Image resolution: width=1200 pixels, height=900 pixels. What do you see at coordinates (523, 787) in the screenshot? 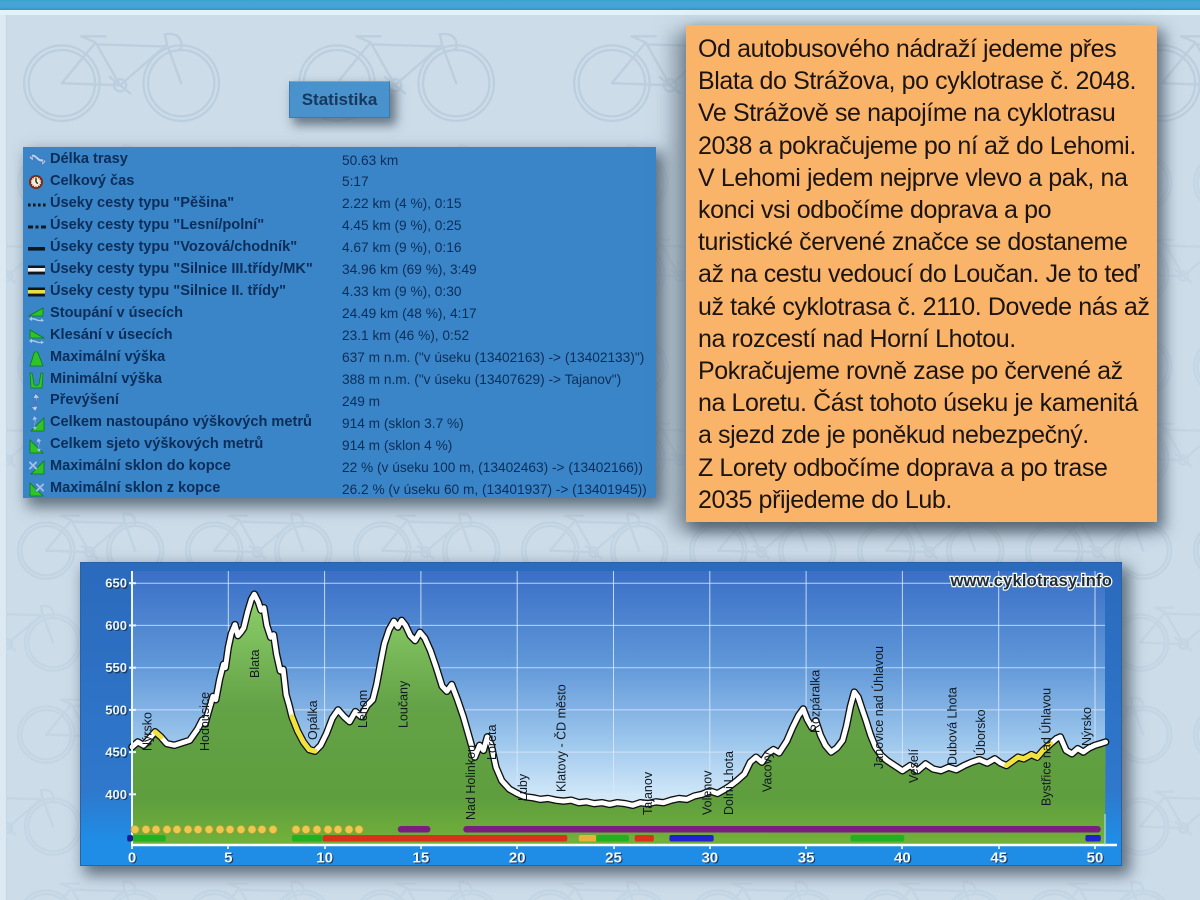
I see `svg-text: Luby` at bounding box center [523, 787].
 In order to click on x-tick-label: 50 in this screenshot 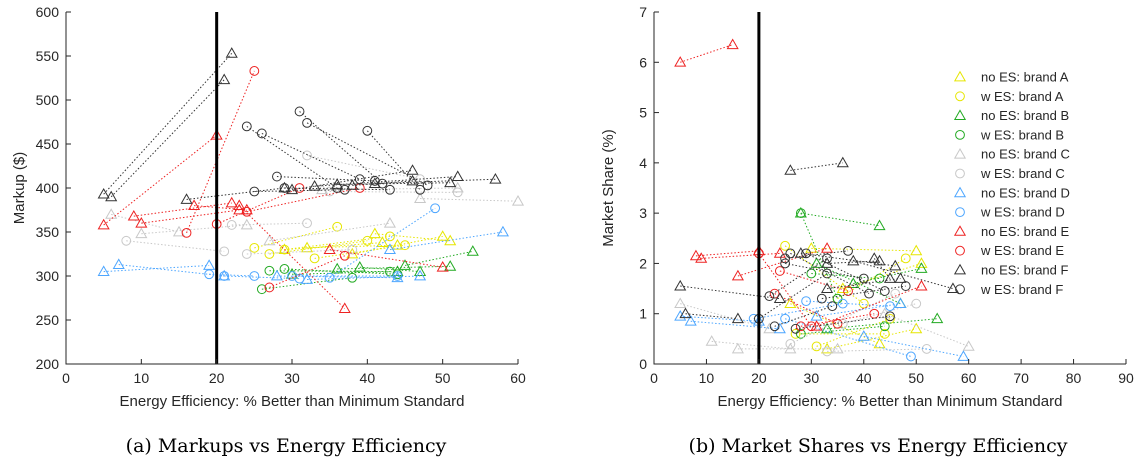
...
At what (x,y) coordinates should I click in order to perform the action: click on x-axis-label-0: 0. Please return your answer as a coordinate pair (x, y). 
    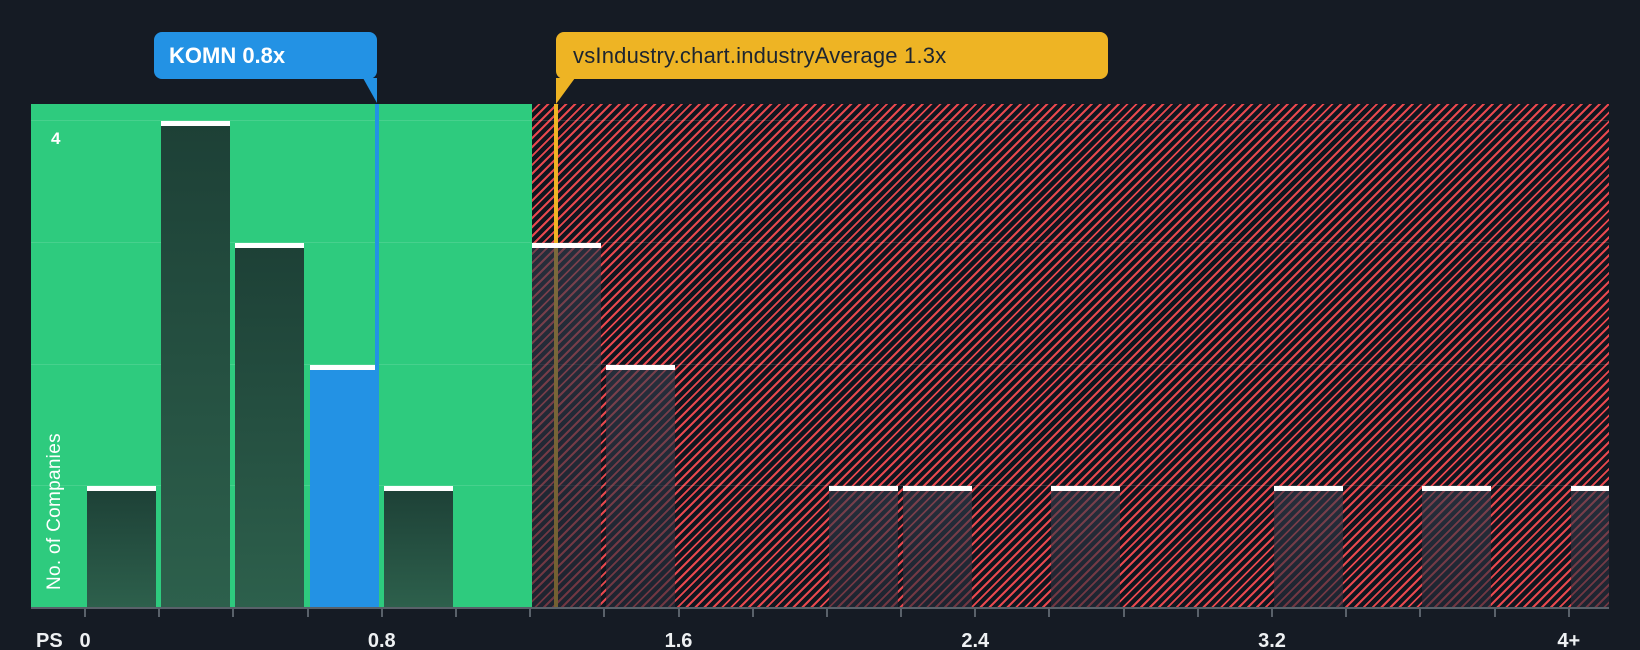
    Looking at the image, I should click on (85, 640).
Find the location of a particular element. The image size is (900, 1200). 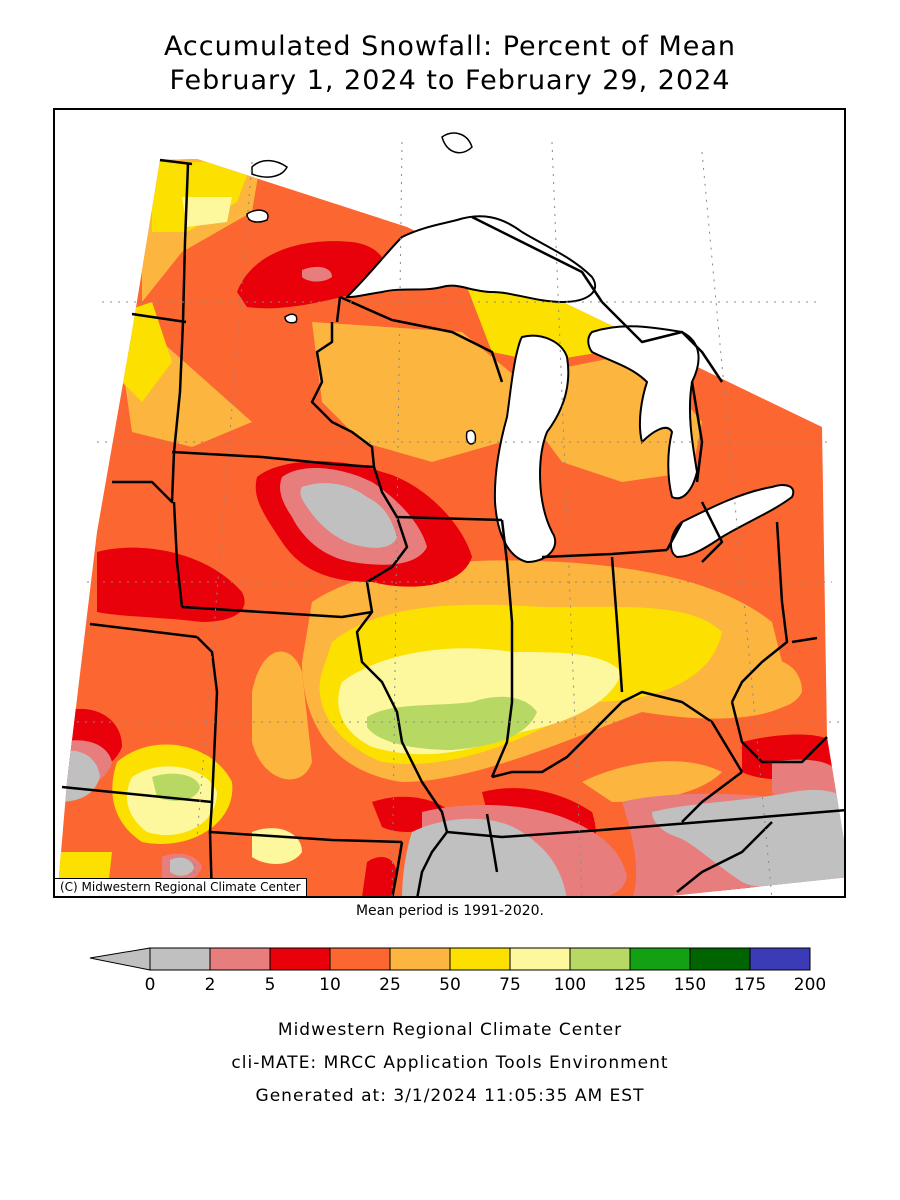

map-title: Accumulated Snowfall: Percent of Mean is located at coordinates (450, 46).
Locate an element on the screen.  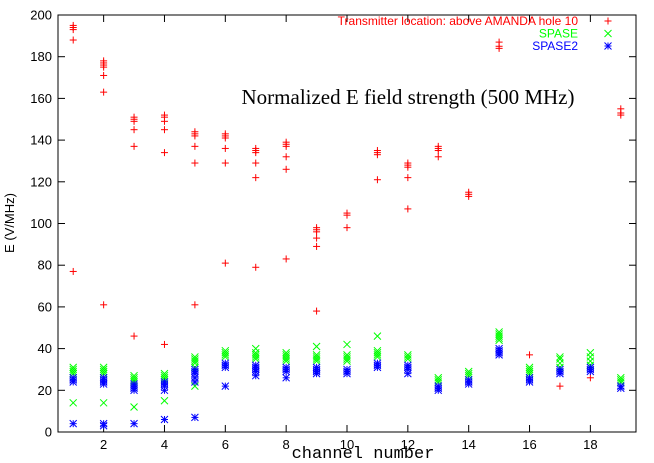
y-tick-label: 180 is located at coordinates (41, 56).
==
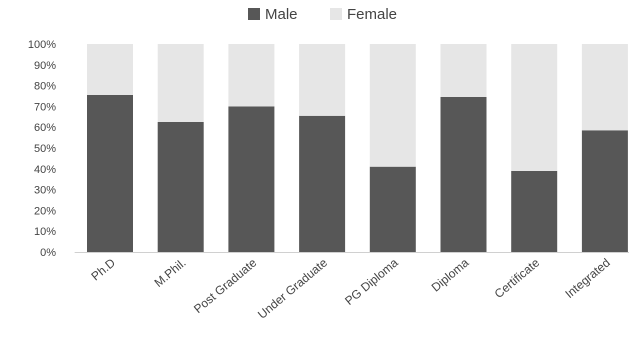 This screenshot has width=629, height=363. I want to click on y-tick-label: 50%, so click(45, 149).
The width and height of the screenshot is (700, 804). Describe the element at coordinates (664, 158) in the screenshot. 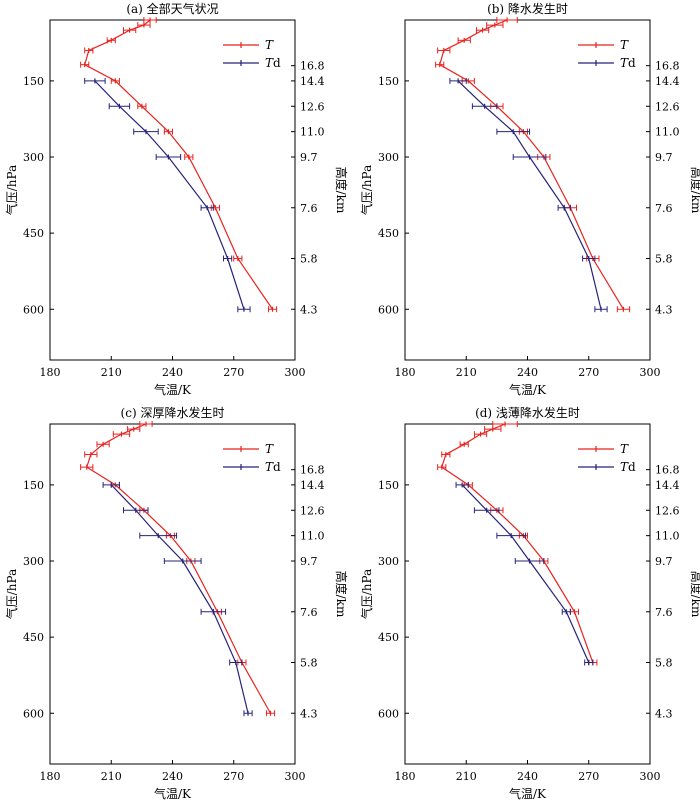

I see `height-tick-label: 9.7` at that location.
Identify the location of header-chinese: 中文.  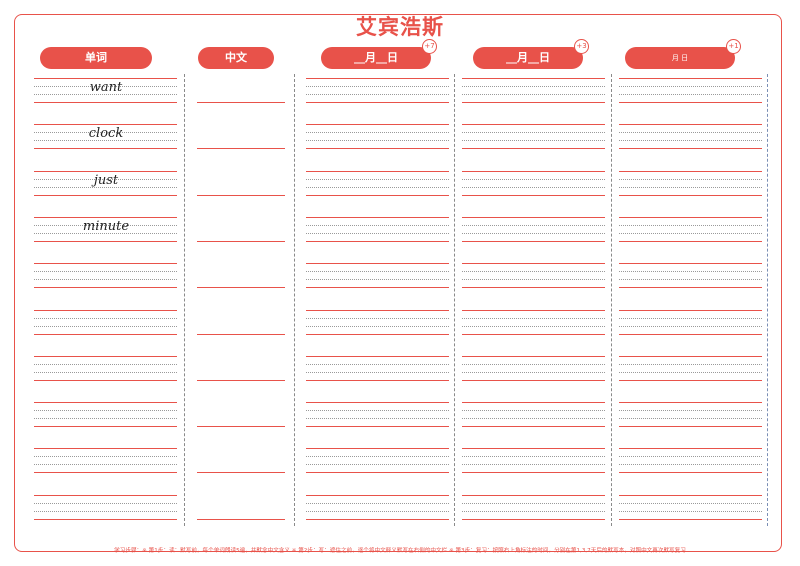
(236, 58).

> **What the task requires**
Switch every "screenshot" to "image" in the lines starting at the one that contains "Image resolution: width=1200" and ending at the one that contains "In order to click", changing nothing else. Return only those lines, without the pictures.

> **Task result**
Image resolution: width=1200 pixels, height=900 pixels. What do you see at coordinates (523, 787) in the image? 
I see `svg-text: Luby` at bounding box center [523, 787].
 In order to click on x-tick-label: 50 in this image 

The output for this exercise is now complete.